Information society service providers are defined as providers of services carried out for remuneration, at a distance, by electronic means and at the individual request of a recipient of services.
The Publishers’ Rights do not apply to: (i) private or non-commercial uses of press publication by individual users; (ii) acts of hyperlinking; (iii) the use of individual words or very short extracts of a press publication (such as snippets). This means that snippets can continue to appear in Google newsfeeds, for example, or an article may be shared on Facebook, provided it is “short”.
Online use of protected content
The online content sharing service providers (such as YouTube) will need the prior authorisation from the authors (which can be obtained for example, via licence agreements) in order to communicate works to the public or make works available to the public (“Authorisation Rule“). Moreover, under the Copyright Directive, online content sharing service providers are now primarily liable for any user-generated and user-uploaded content that infringes third party copyrights, as they are treated as communicating it to the public.
The online content sharing service providers are defined by the Copyright Directive as providers of an information society service of which the main or one of the main scopes are to store and give access to a large amount of copyright-protected works or other protected subject-matters in order to make profit.

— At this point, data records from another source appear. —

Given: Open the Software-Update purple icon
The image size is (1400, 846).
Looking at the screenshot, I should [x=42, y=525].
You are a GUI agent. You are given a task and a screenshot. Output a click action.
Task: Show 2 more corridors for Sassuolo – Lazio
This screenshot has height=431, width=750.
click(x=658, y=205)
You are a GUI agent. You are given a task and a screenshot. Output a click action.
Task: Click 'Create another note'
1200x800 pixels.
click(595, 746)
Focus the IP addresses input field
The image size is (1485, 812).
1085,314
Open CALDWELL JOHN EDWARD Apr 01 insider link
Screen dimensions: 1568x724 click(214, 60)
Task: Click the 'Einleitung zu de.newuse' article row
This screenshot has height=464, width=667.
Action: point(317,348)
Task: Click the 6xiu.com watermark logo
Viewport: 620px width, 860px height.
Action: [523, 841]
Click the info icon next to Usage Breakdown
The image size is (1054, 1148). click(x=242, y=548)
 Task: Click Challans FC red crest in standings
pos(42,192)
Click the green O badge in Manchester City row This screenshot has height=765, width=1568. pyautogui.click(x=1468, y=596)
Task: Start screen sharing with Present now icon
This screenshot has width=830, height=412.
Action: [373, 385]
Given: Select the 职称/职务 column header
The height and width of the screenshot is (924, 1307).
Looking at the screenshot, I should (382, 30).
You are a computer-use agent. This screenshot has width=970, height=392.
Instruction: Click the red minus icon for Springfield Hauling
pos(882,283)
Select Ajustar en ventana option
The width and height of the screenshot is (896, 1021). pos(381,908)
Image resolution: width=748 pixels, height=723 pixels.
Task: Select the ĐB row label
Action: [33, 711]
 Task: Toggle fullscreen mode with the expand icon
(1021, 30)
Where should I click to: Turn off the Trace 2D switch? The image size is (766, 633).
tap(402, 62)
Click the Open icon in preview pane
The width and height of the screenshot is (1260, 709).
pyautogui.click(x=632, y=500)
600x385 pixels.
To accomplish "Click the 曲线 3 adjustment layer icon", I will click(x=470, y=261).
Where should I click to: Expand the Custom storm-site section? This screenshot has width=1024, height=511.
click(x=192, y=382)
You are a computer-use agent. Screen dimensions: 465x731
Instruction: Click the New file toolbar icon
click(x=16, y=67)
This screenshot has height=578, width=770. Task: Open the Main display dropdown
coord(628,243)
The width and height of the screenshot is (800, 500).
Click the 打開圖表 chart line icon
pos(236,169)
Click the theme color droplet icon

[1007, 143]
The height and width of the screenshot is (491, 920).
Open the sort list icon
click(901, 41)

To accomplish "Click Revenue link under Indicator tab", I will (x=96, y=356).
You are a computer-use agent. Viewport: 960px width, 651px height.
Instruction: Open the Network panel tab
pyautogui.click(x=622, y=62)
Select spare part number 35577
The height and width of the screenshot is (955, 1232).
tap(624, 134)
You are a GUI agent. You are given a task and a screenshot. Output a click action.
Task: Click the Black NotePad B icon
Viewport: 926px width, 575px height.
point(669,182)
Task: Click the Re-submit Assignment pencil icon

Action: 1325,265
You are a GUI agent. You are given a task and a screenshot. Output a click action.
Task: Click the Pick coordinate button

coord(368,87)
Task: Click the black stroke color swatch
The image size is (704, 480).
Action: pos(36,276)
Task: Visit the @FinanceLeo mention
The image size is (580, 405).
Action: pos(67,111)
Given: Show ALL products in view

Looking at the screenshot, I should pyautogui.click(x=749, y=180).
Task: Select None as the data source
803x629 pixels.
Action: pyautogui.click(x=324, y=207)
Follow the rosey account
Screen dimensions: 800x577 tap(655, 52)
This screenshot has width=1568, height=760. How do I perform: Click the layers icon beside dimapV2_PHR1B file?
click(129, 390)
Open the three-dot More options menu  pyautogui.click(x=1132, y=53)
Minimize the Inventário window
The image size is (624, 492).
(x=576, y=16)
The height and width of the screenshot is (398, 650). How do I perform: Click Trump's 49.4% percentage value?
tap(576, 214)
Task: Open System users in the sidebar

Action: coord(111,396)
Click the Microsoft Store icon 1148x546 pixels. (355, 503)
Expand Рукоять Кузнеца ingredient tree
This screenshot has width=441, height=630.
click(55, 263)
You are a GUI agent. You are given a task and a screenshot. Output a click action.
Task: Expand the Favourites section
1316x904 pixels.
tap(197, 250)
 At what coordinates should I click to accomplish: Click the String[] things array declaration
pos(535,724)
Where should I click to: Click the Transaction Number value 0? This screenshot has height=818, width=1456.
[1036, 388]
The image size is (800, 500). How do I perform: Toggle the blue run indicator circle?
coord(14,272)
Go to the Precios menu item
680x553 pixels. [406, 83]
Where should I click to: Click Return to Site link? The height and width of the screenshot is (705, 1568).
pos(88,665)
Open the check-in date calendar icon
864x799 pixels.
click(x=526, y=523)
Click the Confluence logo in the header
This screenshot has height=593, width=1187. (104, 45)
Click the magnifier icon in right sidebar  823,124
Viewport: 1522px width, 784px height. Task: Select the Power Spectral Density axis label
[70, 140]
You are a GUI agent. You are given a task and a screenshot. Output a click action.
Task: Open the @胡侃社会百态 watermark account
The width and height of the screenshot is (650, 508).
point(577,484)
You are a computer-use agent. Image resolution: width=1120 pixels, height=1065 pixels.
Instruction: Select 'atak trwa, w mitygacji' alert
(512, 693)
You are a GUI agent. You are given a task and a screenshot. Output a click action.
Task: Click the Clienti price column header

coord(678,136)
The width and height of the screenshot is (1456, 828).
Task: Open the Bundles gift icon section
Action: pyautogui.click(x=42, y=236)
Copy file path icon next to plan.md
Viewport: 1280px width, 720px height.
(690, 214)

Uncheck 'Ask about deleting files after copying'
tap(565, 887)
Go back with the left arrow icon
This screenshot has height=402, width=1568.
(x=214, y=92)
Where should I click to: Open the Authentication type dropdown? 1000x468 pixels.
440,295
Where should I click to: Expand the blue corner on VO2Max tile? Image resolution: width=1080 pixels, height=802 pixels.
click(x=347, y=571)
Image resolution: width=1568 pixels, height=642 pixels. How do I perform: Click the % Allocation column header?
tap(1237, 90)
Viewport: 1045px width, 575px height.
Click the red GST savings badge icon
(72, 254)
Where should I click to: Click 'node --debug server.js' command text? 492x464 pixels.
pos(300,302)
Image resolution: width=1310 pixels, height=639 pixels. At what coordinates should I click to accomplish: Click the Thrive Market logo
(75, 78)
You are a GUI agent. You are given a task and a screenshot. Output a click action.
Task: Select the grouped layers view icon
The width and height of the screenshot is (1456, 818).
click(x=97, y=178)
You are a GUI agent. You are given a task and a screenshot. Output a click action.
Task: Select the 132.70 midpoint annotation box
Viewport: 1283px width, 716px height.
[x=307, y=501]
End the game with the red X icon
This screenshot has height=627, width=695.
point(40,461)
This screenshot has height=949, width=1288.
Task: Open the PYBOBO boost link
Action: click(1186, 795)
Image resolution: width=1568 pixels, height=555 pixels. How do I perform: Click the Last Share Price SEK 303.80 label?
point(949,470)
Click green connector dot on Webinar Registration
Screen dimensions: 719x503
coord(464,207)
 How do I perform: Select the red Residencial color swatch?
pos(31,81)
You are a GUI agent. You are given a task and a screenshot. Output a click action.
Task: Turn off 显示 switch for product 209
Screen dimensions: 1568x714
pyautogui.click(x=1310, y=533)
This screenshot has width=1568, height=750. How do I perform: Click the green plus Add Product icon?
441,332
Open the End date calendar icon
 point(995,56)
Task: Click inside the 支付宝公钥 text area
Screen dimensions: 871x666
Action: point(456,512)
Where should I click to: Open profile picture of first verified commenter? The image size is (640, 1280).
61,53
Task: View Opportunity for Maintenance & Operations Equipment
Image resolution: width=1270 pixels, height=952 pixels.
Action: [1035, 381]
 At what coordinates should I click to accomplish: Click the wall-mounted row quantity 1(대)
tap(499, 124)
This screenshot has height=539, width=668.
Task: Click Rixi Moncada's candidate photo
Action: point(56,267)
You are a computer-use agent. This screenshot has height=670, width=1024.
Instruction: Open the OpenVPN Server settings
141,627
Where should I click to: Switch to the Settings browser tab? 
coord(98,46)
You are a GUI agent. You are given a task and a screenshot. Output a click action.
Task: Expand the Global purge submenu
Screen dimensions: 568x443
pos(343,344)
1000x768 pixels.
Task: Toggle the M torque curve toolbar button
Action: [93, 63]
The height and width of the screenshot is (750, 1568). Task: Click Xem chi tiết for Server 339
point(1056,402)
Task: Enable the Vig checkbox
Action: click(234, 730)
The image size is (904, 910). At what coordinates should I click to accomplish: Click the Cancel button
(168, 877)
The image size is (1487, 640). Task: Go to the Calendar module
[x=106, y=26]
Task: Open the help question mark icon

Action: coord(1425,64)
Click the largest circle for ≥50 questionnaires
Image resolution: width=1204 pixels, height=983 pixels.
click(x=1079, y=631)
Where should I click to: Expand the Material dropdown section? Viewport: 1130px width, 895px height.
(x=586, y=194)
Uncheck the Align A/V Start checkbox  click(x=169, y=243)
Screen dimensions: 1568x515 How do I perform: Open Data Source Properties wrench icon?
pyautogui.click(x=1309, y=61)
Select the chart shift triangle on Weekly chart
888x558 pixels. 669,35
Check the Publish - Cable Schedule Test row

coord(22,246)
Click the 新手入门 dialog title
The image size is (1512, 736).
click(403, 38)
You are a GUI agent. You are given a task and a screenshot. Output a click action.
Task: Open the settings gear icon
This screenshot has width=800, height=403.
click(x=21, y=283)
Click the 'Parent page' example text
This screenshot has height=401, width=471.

Non-compliance with the Authorisation Rule is considered infringement of copyright protected work, unless the online content sharing service providers: (i) used their best efforts to obtain authorisation from copyright holders; (ii) used their best efforts to ensure the unavailability of specific works and other subject matter for which the copyrights holders have provided the service providers with the relevant and necessary information; (iii) acted expeditiously to remove any unauthorised content after being notified and used their best efforts to prevent future uploads.
The Copyright Directive provides that a service provider used its best efforts if it acted according to the principle of proportionality, taking into account the type of content, audience and size of the service offering and the availability of suitable and effective technology.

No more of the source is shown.